Exercise data:
□ □ □ □ □ □ □

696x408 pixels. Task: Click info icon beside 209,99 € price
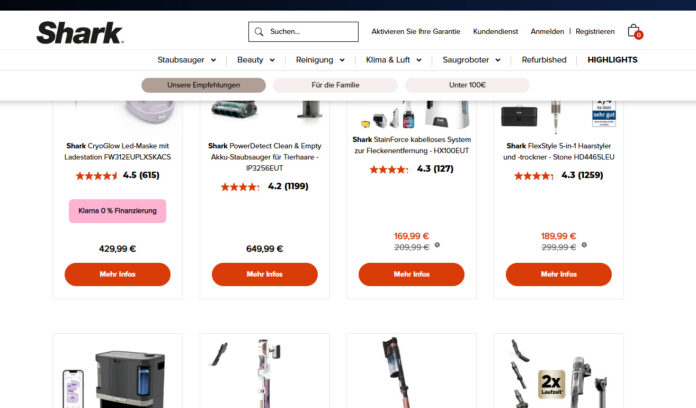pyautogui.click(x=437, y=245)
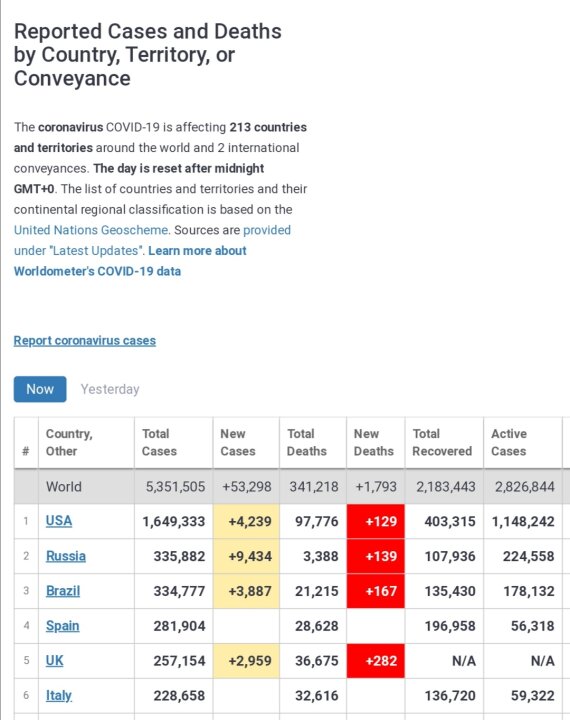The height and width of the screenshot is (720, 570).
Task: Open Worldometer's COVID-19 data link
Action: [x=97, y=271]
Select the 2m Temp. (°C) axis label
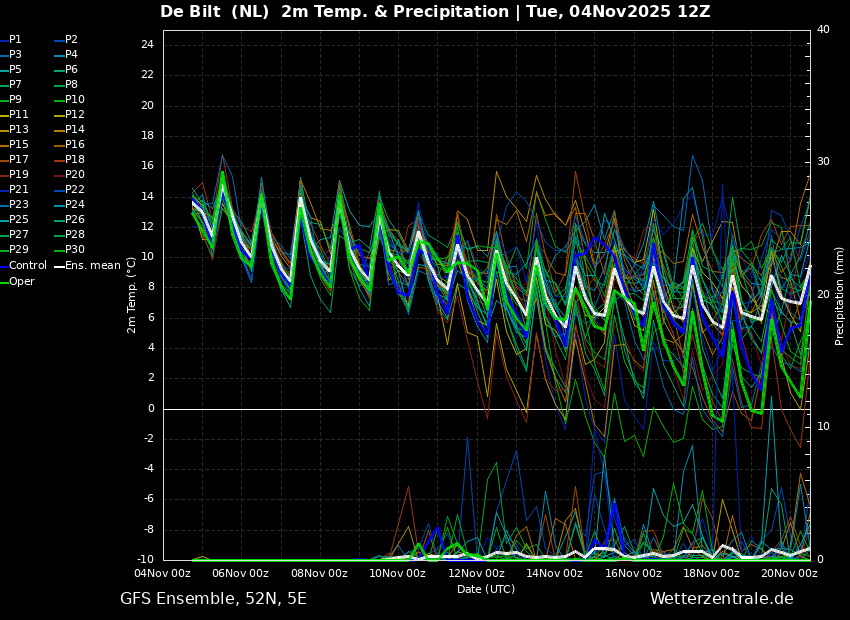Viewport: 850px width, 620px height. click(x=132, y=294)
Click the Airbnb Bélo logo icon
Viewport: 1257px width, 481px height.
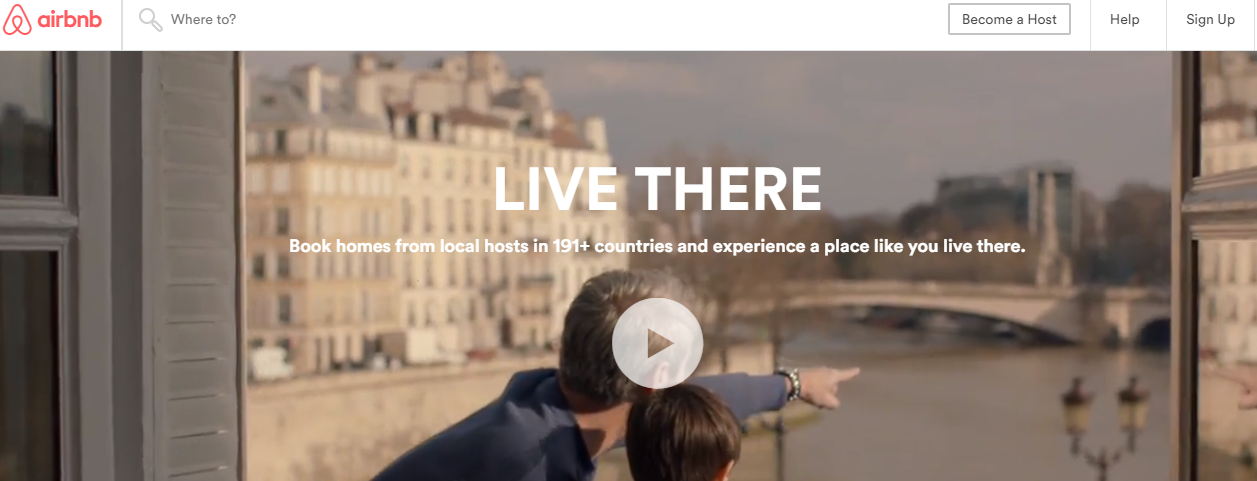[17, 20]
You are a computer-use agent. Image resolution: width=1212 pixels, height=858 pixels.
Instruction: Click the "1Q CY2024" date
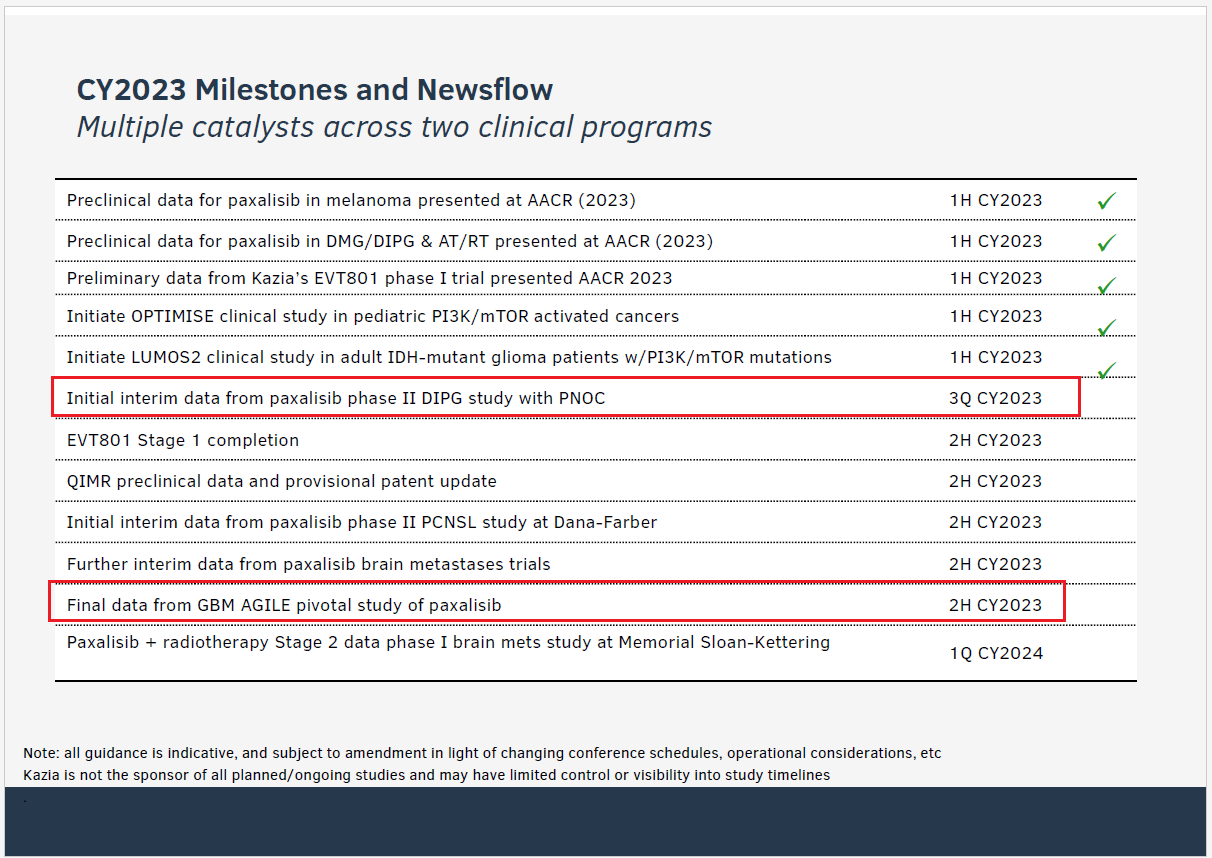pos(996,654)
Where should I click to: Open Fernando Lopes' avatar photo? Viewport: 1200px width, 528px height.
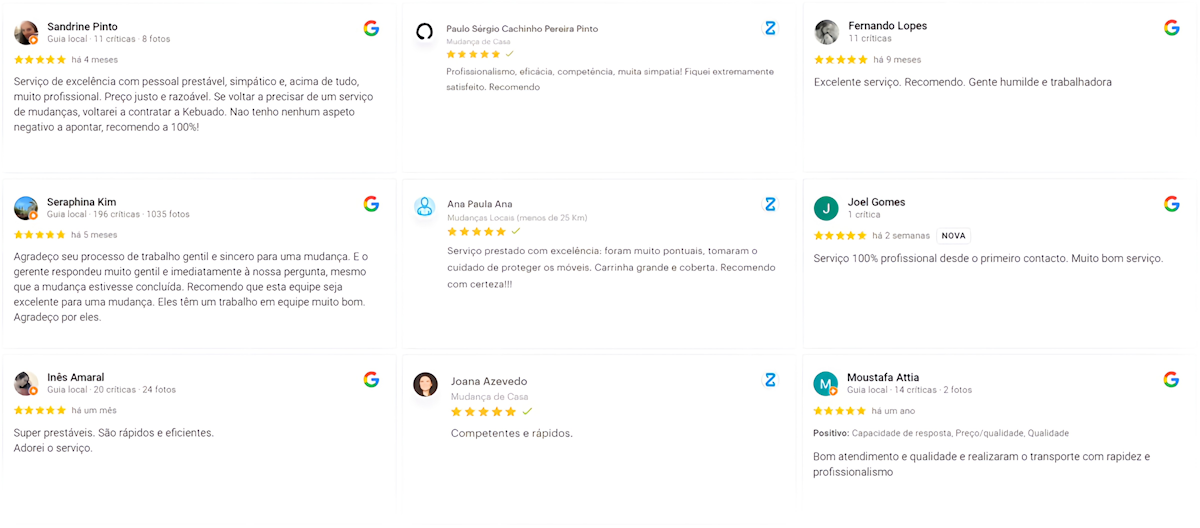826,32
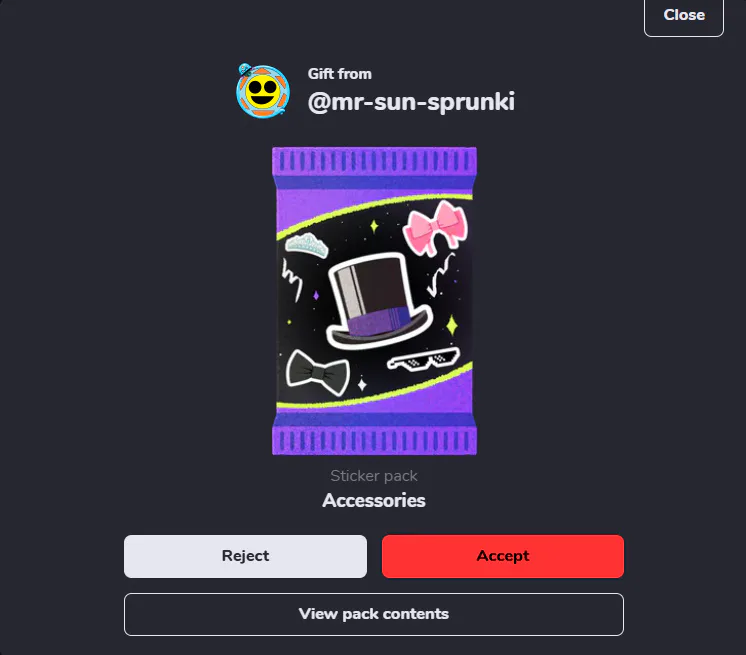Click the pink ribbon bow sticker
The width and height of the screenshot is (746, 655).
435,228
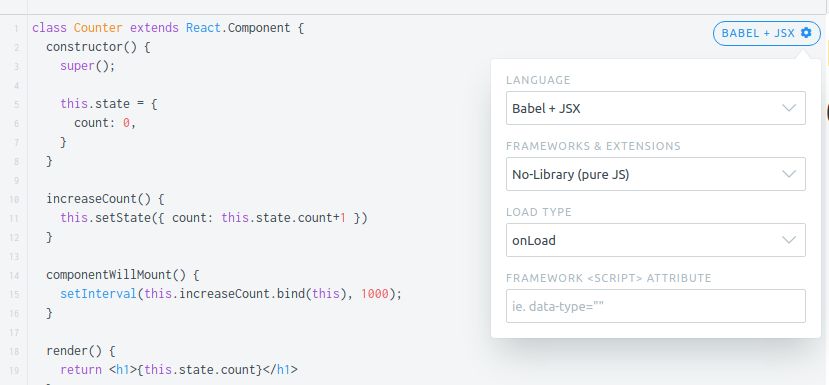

□ □ □ □ □ □ □

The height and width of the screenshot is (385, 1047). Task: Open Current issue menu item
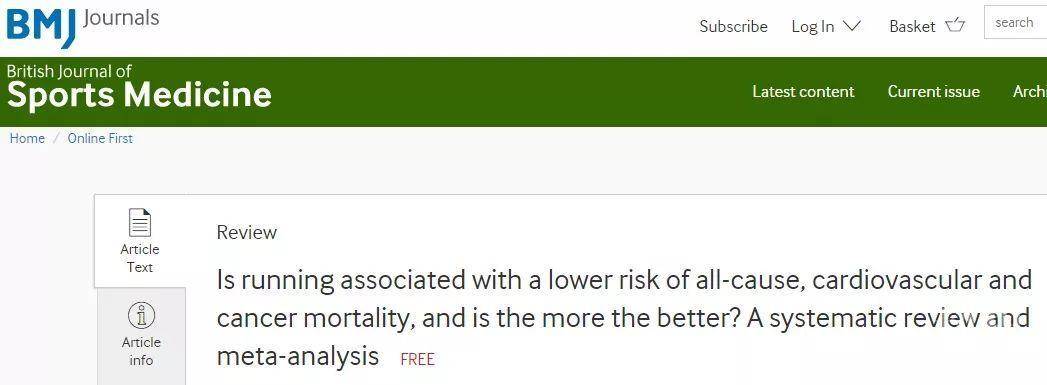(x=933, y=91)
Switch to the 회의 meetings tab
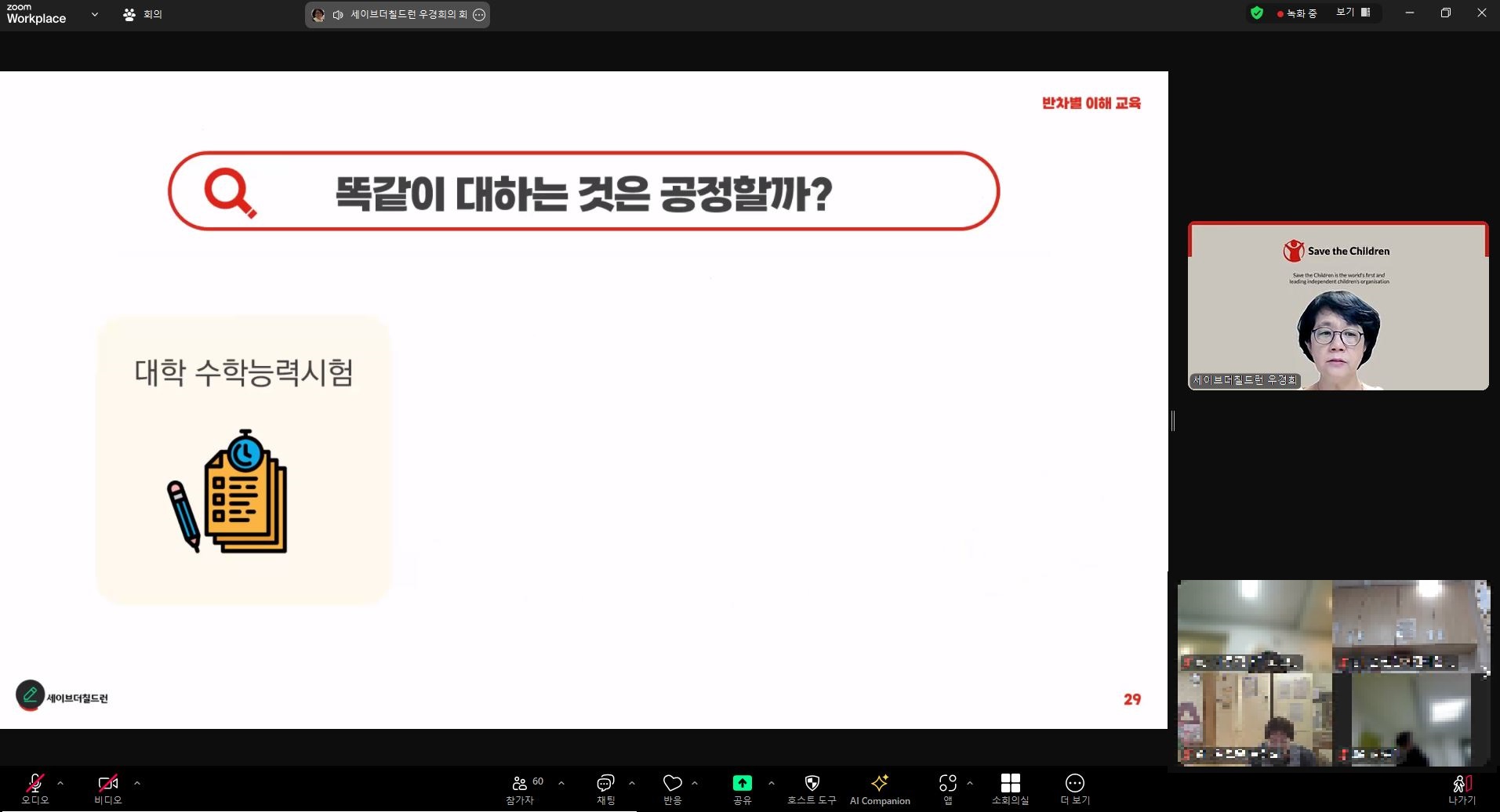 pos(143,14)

□ □ □ □ □ □ □

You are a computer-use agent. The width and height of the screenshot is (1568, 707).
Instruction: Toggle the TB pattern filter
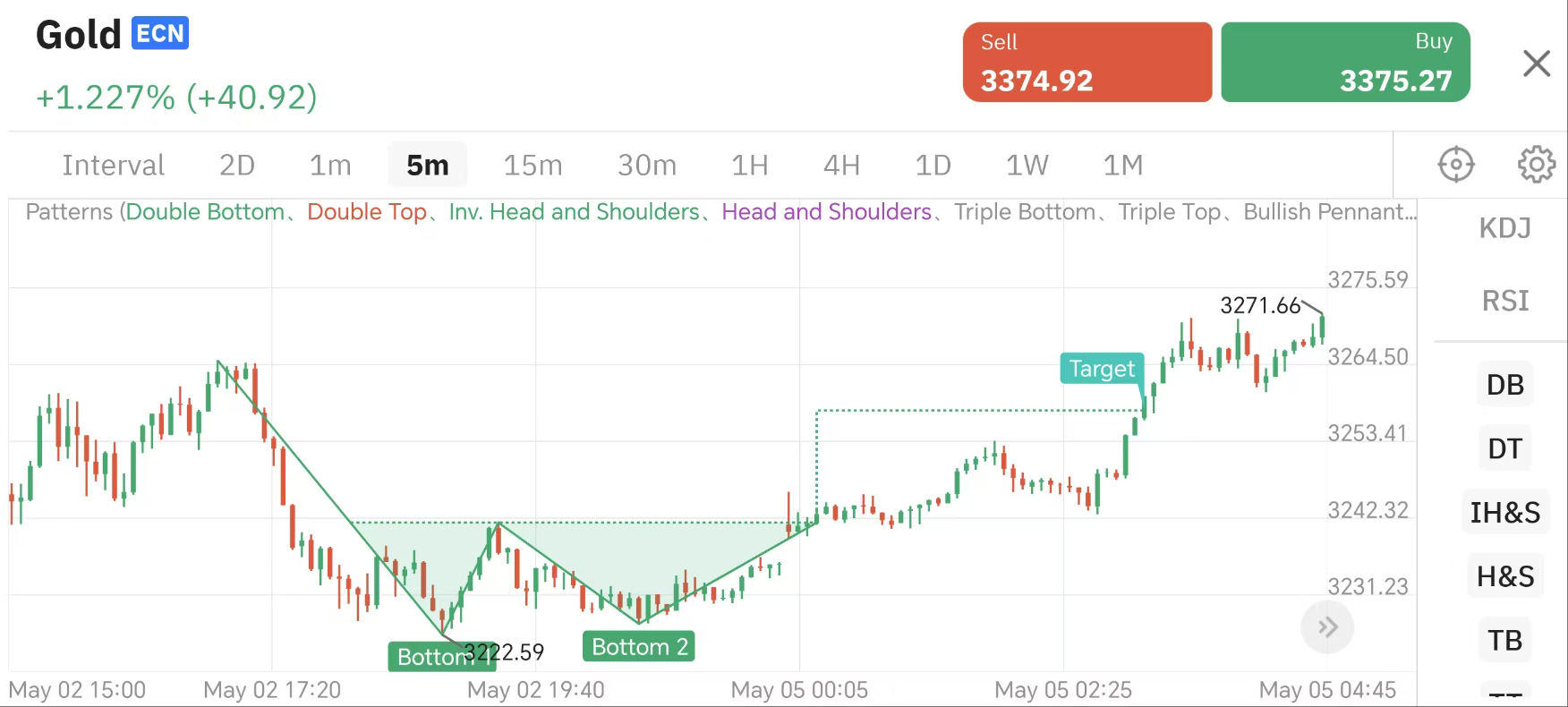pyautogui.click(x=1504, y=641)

□ □ □ □ □ □ □

Task objective: Look over the listing and say how many lines hold the string "agent". Nothing but the number is needed.

Finished exercise: 2